The nature of critical care requires clinicians to make clinical decisions amidst evolving patient characteristics, changing clinical parameters, new laboratory findings and fluctuating clinical stability. These complex factors, in addition to differences in institutional culture and the general lack of evidence-based guidelines for treatment duration of infections have also been shown to contribute to significant variations in prescribing practice regarding antimicrobial use [41].

In an era of increasing antimicrobial resistance, it is important to develop strategies to reduce antimicrobial overuse. One way to achieve this would be to optimize the duration of antimicrobial therapy and provide the shortest effective and safe duration of treatment. Our study results provide important data that demonstrates there is a need to study what duration is actually needed for adequate treatment of BSIs in critically ill children and to determine whether shorter treatment durations could be appropriate for patients with certain clinical and infection-related characteristics. More prospective research to produce evidence that will inform and develop optimal prescribing policies for treating BSIs is needed.

Strengths of this study include the range of participating PICUs across five cities in four provinces across Canada, the capture of all systemic antimicrobial therapies received by patients from the first positive index blood culture and adjudication in every case to confirm that the antimicrobial therapies used were reported active against the pathogen when treatment duration was calculated. We also mitigated survivor bias by excluding patients who died early while on antibiotics so that their deaths would not be incorrectly attributed to having received short duration antimicrobial therapy. Our study results are generalizable because we did not put restrictions on the sources of infection or types of pathogen included, with the exception of contaminating organisms and the few foci of infection where prolonged treatment is well-established. We also used multivariable linear regression analysis to account for pre-selected differences between patients, pathogens and infections, as well as clustering of patients within PICUs.
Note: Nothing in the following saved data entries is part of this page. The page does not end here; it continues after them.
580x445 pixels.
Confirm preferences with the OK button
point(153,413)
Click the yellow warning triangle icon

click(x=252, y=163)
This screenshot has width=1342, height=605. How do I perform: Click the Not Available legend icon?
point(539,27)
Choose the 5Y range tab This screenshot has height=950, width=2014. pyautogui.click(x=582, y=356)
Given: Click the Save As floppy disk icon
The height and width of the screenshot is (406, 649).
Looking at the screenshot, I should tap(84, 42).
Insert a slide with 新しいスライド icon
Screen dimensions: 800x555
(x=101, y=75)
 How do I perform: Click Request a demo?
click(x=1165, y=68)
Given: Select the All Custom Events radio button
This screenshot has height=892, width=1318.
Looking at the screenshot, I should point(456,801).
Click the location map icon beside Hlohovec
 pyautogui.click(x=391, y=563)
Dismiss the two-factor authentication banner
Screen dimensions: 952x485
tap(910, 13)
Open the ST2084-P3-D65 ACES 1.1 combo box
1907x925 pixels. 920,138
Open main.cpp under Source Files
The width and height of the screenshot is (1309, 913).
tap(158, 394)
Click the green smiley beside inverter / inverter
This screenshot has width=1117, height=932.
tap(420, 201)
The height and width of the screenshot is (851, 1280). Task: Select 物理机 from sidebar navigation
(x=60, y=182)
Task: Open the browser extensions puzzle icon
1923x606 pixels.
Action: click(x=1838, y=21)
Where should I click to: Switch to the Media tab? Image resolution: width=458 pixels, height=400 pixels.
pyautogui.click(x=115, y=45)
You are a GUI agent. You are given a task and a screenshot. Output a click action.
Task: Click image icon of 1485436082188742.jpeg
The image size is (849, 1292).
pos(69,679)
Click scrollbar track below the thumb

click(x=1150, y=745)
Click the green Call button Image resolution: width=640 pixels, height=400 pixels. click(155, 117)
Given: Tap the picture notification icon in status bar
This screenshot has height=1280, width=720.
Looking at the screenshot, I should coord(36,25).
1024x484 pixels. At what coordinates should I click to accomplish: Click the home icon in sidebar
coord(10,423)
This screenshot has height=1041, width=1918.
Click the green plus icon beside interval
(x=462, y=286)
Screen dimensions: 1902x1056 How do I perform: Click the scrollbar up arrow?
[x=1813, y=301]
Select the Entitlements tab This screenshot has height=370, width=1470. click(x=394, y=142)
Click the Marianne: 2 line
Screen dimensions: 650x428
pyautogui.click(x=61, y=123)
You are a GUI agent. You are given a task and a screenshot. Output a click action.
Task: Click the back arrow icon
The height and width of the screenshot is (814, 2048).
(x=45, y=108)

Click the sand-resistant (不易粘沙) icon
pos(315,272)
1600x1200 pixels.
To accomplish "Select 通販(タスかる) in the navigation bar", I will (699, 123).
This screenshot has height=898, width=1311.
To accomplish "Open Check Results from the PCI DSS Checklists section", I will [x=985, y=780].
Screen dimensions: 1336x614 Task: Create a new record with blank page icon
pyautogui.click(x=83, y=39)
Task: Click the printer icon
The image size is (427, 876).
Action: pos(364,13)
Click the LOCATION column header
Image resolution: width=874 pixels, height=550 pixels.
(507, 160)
There are some limitations to this study due to the retrospective observational design. Adequate treatment duration was adjudicated based on the days of consecutive therapy with active antimicrobials, but we could not confirm that the antimicrobials were always intended for the treatment of the BSI. The determination of an underlying source of infection in a retrospective chart review was challenging because this was not always explicitly stated in the chart and reported signs and symptoms and test results alone do not always sufficiently clarify the source. Clinical decisions about treatment duration depend on the clinical context and there could have been other confounding factors influencing treatment duration that were not captured. Finally, details about the timing of source control, which would influence the duration of antimicrobial therapy prescribed, were not captured.

Conclusions

In our retrospective observational study, most critically ill children with BSIs received long courses of antimicrobial therapy lasting at least two weeks and practice heterogeneity was seen both within and across different PICUs. Our findings support a need for further study to determine whether shorter duration therapy could be appropriate for certain patients or infectious syndromes. Optimizing treatment duration has the potential to reduce unnecessary antimicrobial use, complications associated with antimicrobial therapies and development of resistance.